Punk ist tot! So heißt es auf jeden Fall! Doch was ist Punk? Und ist Punk wirklich tot? Punk war in den 1970ern eine Gegenbewegung, englische Jugendliche waren genervt von ihren spießigen Eltern und von der Kultur, die ihr Land mitgebracht hat. Aus Wut und Verzweiflung wurde eine Bewegung geschaffen, von der jeder ein Teil sein konnte, um Teil einer Punkband zu sein, musste man kein*e virtuose*r Musiker*in sein, jeder konnte sich eine Gitarre umhängen und mit einfachen Power-Chords kraftvolle Songs schreiben. Die ersten Bands wie „Sex Pistols“ oder „The Clash“ haben sich mit Songs wie „Anarchy in the UK“ oder „I fought the law“ einen Namen in der Szene gemacht und viele Nachahmer gefunden. Die Punk-Welle sollte später über die USA einbrechen, wodurch sich Bands wie „NOFX“ oder „Bad Religion“ gegründet haben, die teilweise heute noch aktiv sind.
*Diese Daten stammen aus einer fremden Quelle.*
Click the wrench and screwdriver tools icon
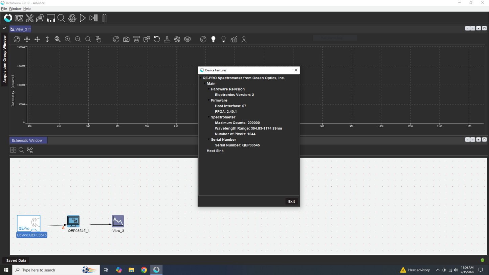489x275 pixels. click(x=30, y=18)
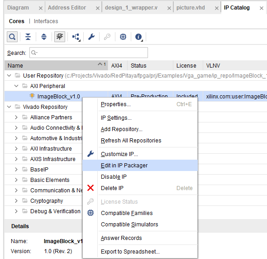Close the Address Editor tab
The height and width of the screenshot is (259, 267).
[98, 8]
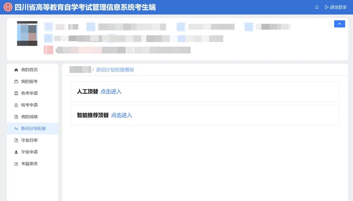
Task: Select 毕业申请 menu item text
Action: [29, 152]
Genau in dieser Szene fühlt sich die Hauptfigur in Adam Rehmeiers neustem Film DINNER IN AMERICA zuhause. Es handelt sich bei diesem Film um Adam Rehmeiers sechste Regiearbeit, sein bekanntestes und gleichzeitig kontroversestes Werk, dürfte BUNNY GAME sein, ein Film, in dem eine Prostituierte von einem Trucker entführt und gefoltert wird. Durch die Härte, die der Film mit sich bringt, wurde er in Deutschland nicht veröffentlicht. Ob DINNER IN AMERICA eine ähnliche Drastik mitbringt, könnt ihr in folgendem Text erfahren.
Darum geht es…
Simon (Kyle Gallner) versucht sich über Wasser zu halten. Der junge Punk hat kaum noch Geld, und nimmt deswegen an Medikamentenstudien teil, er ist sich für nichts zu schade. Da er keine feste Bleibe hat, lässt Simon gerne seinen Charme spielen, um bei jungen Frauen unterzukommen. Als er gerade wieder bei einer spießigen Familie am Abendbrottisch sitzt, wirft er ein Auge auf die Mutter und beginnt nach dem Essen mit ihr zu flirten. Als die anderen das mitbekommen wird er aus dem Haus gejagt, worauf der Pyromane dieses in Brand steckt. Auf der Flucht vor der Polizei trifft Simon auf die etwas seltsame Patty (Emily Skeggs). Sie hat gerade ihren Job in der örtlichen Tierhandlung verloren und sitzt niedergeschlagen im Innenhof. Auch sie verfällt Simon sofort, allerdings strahlt auch Patty eine gewisse Faszination auf den jungen Punker aus. So lässt sie ihn in ihr Haus und Simon beginnt die Familie umzukrempeln.
Rezension
Auf den ersten Blick könnte DINNER IN AMERICA wie eine ganz normale Coming-of-Age-Komödie wirken. Zwei ungleiche Figuren treffen aufeinander, verlieben sich, The End. Adam Rehmeiers Film bringt aber wesentlich mehr mit und bricht mit den Sehgewohnheiten der Zuschauer*innen. Der Film beginnt mit einem völlig zugedröhnten Simon, der gerade einen Medikamententest hinter sich gebracht hat, man beobachtet einen sabbernden jungen Mann, dem es kaum gelingt, eine Gabel gerade zu halten. Im Hintergrund hören wir wummernde Bässe, die mit den Bildern brechen und uns einen Einblick in das Seelenleben des jungen Mannes geben. Trotz der friedlichen und behüteten Welt, in der er lebt, ist er voller Schmerz, voller Wut auf die Welt, er ekelt sich vor den Menschen, die sich durchs Leben treiben lassen. Obwohl er im ersten Moment wie ein asozialer Prolet wirkt, steckt in Simon ein tief verwurzelter Gerechtigkeitssinn, den er auch mit unkonventionellen Methoden umsetzt.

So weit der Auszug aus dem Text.